I want to be your private practice friend. Your loss is my gain.

As mentioned above, the hospital gets way more money in facility fees so don't need to be bother about getting paid for e/m.

The primary goal of insurance companies is to maximize profit. Simple as that. And the two major ways to maximum profit is to increase patient premiums which they do every year without missing a beat and the second way is less payout by simply denying or delaying payments.
Me too. I can befriend you!
 
To be fair, we have established that your billers are re-tarded
True statement
when you ultimately decide to do an unscheduled or unplanned procedure, how is the e/m component included in the CPT code, when the CPT code has a lower RVU than the e/m alone?
This has been my argument all along. I spend 10-15 minutes with my standard plantar fasciitis talk. Then at end if they want an injection I lose money. I go from 1.6 to 0.75rvu. Makes no sense to take extra risk.
Injects pay poorly in PP too unless you can find a way to sneak another dx for an E&M in. They’re less than billing an office visit

For noninfected/not currently painful ingrowns I have been scheduling them on a Friday so the patient has a couple of days to rest after anyways. That way I get the e/m and the procedure on different days too.
Sounds like I am not the only one having these problems. Perhaps different MACs have different rules?

Airbud mentioned to me not too long ago that I&D to bone post op care is billable at a wound center (no where else) for follow up despite the 90 day global. Apparently some on here may be getting away with that. I messaged our head biller as this was news to me and they said that may be true in some MACs but not mine.
 
Billing is one huge game. quite annoying. Either see 40 patients a day and bill ineffectively or bill effectively and see 30.

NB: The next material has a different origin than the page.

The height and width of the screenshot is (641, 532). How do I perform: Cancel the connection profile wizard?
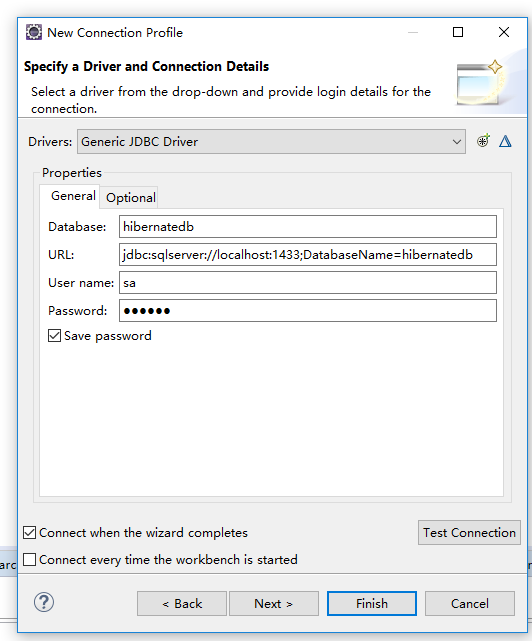(x=470, y=603)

And by effectively I still mean legally/correct. Just knowledgeable
 
Can someone explain the purpose of setting a higher fee schedule? Will insurance pay more? My job has changed our fees to a really high fee schedule and curious if I’ll actually get paid more or not. Or if the insurance will still reimburse the same
 
Can someone explain the purpose of setting a higher fee schedule? Will insurance pay more? My job has changed our fees to a really high fee schedule and curious if I’ll actually get paid more or not. Or if the insurance will still reimburse the same
Most places just do 2x or 3x medicare rates.
If you set them much higher, expect ppl to flip out about their EOBs in mail/portal.

You want to set at least a bit above highest payers that you see.

Work comp usually has a fee schedule from the state you work in (higher than MCR or most payers - but still barely worth it due to paperwork and delay pays).

Most private insurances will negotiate a raise on e/m or proc - or both - every year or two (if you ask)... sometimes 6mo for startup. Never hurts to ask.
 
Can someone explain the purpose of setting a higher fee schedule? Will insurance pay more? My job has changed our fees to a really high fee schedule and curious if I’ll actually get paid more or not. Or if the insurance will still reimburse the same
The impact will be close to zero. Self-pay patients will get higher bills or potentially be scared off if they ask for a quote ahead of time.

I fiddle with fee schedules for maybe 2-3 reasons.

1. I realize we are charging less than an insurance will pay for an individual service
2. To increase the price of self-pay nails/calluses
3. To try and find balance in self-pay services for things like office visits vs injections.

When I joined my practice the price of a 99203 was $130 which hilariously was less than a few insurances would pay. But what really stood out to me was that people would pay the $130 and then decline all other services and want to talk your ear off. They would essentially try to buy themselves an hour of your time for $20 than Medicare would pay. The solution - control the encounter and increase the price. You don't want to do anything. Fine. I'll still get paid. I'm mostly of the opinion you should always be satisfied with reimbursement from a self-pay patient. Its the only time in medicine where you set the price.